To coincide with our new permanent exhibition Constable at Gainsborough’s House we are delighted to display a solo exhibition by landscape painter Julian Perry.
Throughout his career, Julian has observed and recorded the changing face of the British landscape. He is inspired by and responds to environmental issues that impact the natural world.
This exhibition displays Julian’s most recent works, which examine the East Anglian landscape also known as ‘Constable Country’. His complex and highly crafted studies of diseased trees and eroding cliffs depict the ever-changing face of rural Suffolk. Before the devastating effects of Dutch elm disease, Suffolk had one of the highest number of Elm trees in the country, and was known affectionately as the ‘County of Elms’. Superficially it may seem that this landscape has changed little since Constable’s time. However, habitat loss, species decline and climate changes are having a profound and ongoing impact on the environment.
Julian explains: “As a child I witnessed the catastrophic death of twenty million English elm trees. For many years the huge dead trees stood as towering witness to what can happen if things go very wrong. For me, trees are a visual signifier of what can be good or bad about our relationship with the natural world”.
Julian Perry was born in Worcester 1960. He studied at Berkshire College of Art and Design and at Bristol Polytechnic, graduating in Fine Art in 1981. He now divides his time between East London and the small Suffolk coastal village of Dunwich.

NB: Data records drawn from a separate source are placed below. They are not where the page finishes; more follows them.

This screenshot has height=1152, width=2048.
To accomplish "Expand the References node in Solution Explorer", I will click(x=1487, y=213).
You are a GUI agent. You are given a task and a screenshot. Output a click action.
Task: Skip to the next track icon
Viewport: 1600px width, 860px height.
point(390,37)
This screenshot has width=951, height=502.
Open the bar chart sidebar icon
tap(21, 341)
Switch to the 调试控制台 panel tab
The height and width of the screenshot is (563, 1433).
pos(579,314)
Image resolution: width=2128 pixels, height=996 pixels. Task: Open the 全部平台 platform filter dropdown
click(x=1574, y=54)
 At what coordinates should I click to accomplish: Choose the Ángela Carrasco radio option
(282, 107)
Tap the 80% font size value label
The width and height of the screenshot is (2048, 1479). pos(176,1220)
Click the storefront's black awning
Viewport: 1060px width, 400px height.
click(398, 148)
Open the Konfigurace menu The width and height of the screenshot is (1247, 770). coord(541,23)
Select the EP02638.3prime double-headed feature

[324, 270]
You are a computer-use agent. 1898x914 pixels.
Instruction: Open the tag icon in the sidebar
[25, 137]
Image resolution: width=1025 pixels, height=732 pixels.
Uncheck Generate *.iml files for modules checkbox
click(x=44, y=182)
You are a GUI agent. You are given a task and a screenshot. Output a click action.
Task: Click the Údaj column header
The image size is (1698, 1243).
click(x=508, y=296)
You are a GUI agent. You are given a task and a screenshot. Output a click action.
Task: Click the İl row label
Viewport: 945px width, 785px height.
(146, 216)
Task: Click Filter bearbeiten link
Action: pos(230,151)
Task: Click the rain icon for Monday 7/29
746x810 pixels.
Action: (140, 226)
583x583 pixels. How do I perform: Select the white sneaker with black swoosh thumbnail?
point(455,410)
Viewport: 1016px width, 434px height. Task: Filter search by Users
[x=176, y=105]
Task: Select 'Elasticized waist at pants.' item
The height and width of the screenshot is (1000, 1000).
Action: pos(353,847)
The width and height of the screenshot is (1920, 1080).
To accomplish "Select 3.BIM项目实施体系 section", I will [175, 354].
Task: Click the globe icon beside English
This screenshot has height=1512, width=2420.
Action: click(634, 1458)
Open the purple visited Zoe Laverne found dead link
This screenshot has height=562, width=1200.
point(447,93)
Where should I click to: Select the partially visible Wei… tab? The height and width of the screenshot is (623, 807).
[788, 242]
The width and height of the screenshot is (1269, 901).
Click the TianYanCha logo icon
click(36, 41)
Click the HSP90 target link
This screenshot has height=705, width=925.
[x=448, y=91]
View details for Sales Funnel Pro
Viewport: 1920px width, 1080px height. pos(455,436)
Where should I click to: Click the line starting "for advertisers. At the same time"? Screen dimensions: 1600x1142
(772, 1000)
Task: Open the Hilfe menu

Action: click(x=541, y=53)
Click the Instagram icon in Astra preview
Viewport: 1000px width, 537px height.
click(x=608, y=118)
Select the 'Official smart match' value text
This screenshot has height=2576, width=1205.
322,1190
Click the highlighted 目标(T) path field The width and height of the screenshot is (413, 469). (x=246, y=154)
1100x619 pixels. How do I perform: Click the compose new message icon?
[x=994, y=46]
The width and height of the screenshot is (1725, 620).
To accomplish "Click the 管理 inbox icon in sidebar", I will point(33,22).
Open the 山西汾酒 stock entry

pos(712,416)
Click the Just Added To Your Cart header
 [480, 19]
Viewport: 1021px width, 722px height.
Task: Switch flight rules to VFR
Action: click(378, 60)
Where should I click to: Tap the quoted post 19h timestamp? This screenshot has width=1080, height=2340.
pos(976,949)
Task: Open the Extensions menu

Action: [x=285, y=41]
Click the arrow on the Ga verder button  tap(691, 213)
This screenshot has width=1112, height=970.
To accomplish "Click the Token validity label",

Julian has exhibited widely thoroughout his career and has won many prizes including the Arts Council and British Council awards. In 2015 he exhibited in the prestigious Venice Biennale. His works feature in many public and private collections.
Thomas Gainsborough (1727-88) was born in Sudbury and baptised at the Independent Meeting-House in Friars Street on 14 May 1727, the fifth son and ninth child of John and Mary Gainsborough. In 1958, Gainsborough’s House Society was formed to purchase the house and establish it as a centre for Thomas Gainsborough. The Museum opened to the public in 1961 and has remained open for over 50 years. The beautiful historic garden at the heart of Gainsborough’s House is maintained by a devoted body of volunteers, who garden exclusively with plants that were available in Gainsborough’s lifetime.